- _Tarefa escrita_: Escreva a continuação do texto sobre os números da eleição brasileira com votação totalmente eletrônica, começando logo após a última frase apresentada.

- _Trecho da página_:

+--

Seja quem for o escolhido, no dia 6 de outubro uma coisa é certa: entraremos na história como o primeiro povo do mundo a eleger um presidente com 100% dos votos eletrônicos. Essa é a maior eleição do planeta em volume de votos. A conclusão é do Tribunal Superior Eleitoral (TSE), que levou em consideração os países mais populosos do mundo onde não há eleição ou onde o voto é facultativo – como é o caso da China, da Índia e dos Estados Unidos, respectivamente. “Na China há um bilhão de pessoas, mas não há eleição – o Partido Comunista detém o controle. Na Índia também não existe pleito e nos Estados Unidos, ao contrário do Brasil, o voto não é obrigatório”, justificou Armando Cardoso, assessor da presidência do TSE.

Os números da nossa eleição, como não poderia deixar de ser, são grandiosos. Do mesário ao presidente do TSE, Nelson Jobim, cerca de dois milhões de pessoas vão trabalhar no domingo. Na festa da democracia, 406 mil urnas eletrônicas estarão distribuídas em 335.871 locais de votação no Brasil e no Exterior, à espera dos 115 milhões de eleitores, número equivalente a 67% da população. A briga entre os concorrentes também não é pequena. No cardápio eleitoral, 1.654 cargos serão disputados por 18.151 candidatos registrados no TSE. No que se refere aos eleitores, as mulheres são a maioria. Nesse quesito, elas representam 50,84% do eleitorado, totalizando 58.610.906 milhões, contra 48,96% dos homens, o equivalente a 56.443.272 milhões, conforme dados do TSE. O salto das mulheres no Cadastro Nacional de Eleitores começou em 2000 e já naquele ano a diferença em relação aos homens chegou a 1,17%. As estatísticas também mostraram que nos últimos quatro anos o eleitorado do País cresceu 8,64%. A maioria dos eleitores tem idade entre 25 e 34 anos e soma 27,92 milhões.

No Brasil de hoje, os jovens com idade entre 16 e 17 anos – cujos
votos são facultativos – somam 635 mil e 1,58 milhão, respectivamente. Aqueles com idade entre 18 até 24 anos atingem a casa dos 22,23 milhões. De 1998 para cá, o número de eleitores dessa faixa etária cresceu 13,91%. Na faixa etária entre 35 e 44 anos, o País tem 24,18 milhões de eleitores e, entre 45 e 59 anos, 23,47 milhões. Os brasileiros com idade entre 60 e 69 anos representam 8,57 milhões e os acima de
70 chegam a 6,66 milhões. Esse grupo foi o que registrou maior crescimento (10,09%) no período entre 2000 e 2002.

+--

- _Informações da fonte_:
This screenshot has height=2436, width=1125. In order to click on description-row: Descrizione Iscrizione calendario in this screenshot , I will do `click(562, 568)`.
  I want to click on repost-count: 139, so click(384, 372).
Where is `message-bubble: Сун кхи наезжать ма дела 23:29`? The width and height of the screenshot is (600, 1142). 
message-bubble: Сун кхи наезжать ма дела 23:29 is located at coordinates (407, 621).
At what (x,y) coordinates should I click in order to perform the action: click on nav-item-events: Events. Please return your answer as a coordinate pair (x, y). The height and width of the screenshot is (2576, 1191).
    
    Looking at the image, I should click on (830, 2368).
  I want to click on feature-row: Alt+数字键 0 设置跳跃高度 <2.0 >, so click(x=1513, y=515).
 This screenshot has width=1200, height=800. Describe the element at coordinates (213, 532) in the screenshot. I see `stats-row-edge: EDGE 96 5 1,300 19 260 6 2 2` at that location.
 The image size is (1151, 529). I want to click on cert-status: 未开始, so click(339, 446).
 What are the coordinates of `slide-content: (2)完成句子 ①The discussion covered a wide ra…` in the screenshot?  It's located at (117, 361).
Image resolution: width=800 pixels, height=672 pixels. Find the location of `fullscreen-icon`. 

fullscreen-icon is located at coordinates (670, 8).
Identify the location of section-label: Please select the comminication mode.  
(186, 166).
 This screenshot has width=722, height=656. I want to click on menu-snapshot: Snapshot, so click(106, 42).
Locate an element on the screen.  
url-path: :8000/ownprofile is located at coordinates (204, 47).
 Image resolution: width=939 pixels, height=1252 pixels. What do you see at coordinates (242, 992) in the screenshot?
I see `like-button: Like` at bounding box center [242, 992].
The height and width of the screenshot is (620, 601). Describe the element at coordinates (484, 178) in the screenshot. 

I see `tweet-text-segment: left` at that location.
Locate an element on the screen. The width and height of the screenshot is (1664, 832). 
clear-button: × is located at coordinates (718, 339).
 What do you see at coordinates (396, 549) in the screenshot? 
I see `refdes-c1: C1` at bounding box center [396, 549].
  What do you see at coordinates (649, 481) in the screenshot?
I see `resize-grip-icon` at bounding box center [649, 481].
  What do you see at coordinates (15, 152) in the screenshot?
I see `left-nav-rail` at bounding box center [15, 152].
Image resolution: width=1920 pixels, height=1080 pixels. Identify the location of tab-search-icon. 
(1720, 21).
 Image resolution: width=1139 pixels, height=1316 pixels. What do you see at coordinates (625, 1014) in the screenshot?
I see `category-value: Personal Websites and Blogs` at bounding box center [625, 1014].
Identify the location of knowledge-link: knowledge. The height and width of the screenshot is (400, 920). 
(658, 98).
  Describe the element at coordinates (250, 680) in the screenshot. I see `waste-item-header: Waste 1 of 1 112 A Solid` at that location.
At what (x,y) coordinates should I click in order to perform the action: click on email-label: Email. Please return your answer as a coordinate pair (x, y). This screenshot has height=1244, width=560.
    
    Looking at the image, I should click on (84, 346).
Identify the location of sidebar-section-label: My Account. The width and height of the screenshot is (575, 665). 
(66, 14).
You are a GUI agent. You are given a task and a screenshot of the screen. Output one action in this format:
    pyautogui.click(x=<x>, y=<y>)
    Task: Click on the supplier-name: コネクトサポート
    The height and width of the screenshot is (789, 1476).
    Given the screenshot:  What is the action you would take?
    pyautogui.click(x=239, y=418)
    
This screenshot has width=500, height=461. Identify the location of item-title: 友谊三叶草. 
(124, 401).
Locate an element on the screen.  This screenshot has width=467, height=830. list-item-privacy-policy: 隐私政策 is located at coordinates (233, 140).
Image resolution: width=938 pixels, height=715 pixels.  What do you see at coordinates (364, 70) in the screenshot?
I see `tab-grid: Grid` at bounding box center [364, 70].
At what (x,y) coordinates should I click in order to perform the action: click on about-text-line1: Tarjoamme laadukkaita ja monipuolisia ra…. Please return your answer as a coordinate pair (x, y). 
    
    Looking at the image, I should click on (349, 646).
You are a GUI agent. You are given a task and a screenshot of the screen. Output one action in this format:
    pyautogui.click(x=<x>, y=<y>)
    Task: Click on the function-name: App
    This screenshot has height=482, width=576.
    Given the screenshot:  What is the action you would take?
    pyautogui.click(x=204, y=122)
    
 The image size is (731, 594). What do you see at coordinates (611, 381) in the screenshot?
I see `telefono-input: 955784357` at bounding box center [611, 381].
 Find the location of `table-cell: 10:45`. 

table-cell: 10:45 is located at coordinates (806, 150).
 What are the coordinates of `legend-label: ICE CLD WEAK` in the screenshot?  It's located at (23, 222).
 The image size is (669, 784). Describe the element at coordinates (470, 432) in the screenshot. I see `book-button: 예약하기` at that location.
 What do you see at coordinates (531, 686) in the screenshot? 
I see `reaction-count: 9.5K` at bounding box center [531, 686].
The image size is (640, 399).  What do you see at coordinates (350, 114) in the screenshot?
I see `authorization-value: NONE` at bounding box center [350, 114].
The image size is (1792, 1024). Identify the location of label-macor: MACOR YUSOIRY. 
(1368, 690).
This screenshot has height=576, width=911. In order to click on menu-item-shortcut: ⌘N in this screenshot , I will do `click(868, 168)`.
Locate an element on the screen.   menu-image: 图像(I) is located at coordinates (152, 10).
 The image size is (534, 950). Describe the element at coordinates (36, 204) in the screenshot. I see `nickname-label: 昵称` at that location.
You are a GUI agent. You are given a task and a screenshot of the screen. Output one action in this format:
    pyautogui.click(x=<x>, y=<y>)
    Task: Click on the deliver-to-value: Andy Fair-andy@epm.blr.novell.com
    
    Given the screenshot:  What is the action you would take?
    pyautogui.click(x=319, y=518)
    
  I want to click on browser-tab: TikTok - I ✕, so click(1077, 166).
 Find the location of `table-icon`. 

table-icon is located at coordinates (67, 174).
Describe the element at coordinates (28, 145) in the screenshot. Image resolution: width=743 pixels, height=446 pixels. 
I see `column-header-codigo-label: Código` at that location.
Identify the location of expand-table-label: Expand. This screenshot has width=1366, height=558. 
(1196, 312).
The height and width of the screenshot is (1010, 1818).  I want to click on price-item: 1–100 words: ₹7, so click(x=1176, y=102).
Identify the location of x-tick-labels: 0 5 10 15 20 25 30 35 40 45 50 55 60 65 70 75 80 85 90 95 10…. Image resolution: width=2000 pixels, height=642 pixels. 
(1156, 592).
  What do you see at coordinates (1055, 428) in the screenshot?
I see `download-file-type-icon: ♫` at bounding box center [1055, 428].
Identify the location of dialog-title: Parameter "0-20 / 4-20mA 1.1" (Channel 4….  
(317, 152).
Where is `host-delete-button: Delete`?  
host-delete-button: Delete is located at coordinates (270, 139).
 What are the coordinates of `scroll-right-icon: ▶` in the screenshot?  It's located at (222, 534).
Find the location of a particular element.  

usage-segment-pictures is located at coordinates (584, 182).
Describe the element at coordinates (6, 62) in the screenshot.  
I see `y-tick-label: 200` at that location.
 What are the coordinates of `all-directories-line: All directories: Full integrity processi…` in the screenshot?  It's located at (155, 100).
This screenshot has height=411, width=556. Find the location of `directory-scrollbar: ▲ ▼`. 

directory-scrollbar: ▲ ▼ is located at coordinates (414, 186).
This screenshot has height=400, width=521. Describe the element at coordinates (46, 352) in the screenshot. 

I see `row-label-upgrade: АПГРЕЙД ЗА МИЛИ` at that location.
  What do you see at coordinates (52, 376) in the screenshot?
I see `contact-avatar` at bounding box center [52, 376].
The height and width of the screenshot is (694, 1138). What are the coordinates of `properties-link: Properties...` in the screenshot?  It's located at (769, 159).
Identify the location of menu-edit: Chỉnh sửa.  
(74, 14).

+--

- _Exercício resolvido_:
Esta é a primeira eleição geral no País totalmente informatizada. O voto eletrônico dispensa o manuseio e a contagem de cédulas pelas mesas apuradoras. O resultado final é rápido: “A previsão é de que se comece a ter uma parcial bem acentuada quatro horas após a eleição, e à meia-noite 95% dos votos da maior eleição do planeta já estarão apurados e divulgados”, garante Armando Cardoso. Por outro lado, também é a mais longa votação da história da urna eletrônica no Brasil, testada a primeira vez no País, na cidade de Brusque, em Santa Catarina, em 1989. Naquele ano, 373 eleitores foram pioneiros na experiência.

No domingo, as ruas estarão cheias de eleitores, e milhões de brasileiros vão escolher, de uma vez só, seis candidatos obedecendo à seguinte ordem: deputado federal, deputado estadual, ou distrital, no caso do Distrito Federal, senador 1, senador 2, governador e presidente. Contabilizando tudo, o eleitor vai digitar 19 algarismos, tocar nos teclados 25 vezes e demorar, no mínimo, 75 segundos dentro da cabine. Para agilizar o processo, o TSE recomenda o uso de cola durante a votação e para garantir privacidade aumentou a cabine, que aparecerá desta vez com 1,80 metro de altura – tamanho suficiente para esconder o eleitor completamente e não apenas as mãos, como ocorreu no pleito passado. O crescimento da cabine teve uma razão de ser: evitar o patrulhamento na hora do voto. “Alguns mesários e os próprios eleitores ficavam controlando quanto tempo a pessoa demorava para votar e chegavam a tentar adivinhar quem ela tinha escolhido pelo movimento do braço”, disse o ministro Nelson Jobim.

Os candidatos a presidente, por sua vez, voltarão os olhos com maior atenção para São Paulo, Minas Gerais e Rio de Janeiro. Os três maiores colégios eleitorais do País somam 48,5 milhões de eleitores, que representam 42,12% do eleitorado. Roraima, Amapá e Acre são os menores. Possuem 867 mil eleitores, que significam 0,75% do eleitorado. A curiosidade desta vez fica por conta da cidade goiana de Anhanguera. É lá que fica o menor colégio eleitoral do País. O número de votantes do pequeno município é de somente 772 – 368 mulheres e 404 homens.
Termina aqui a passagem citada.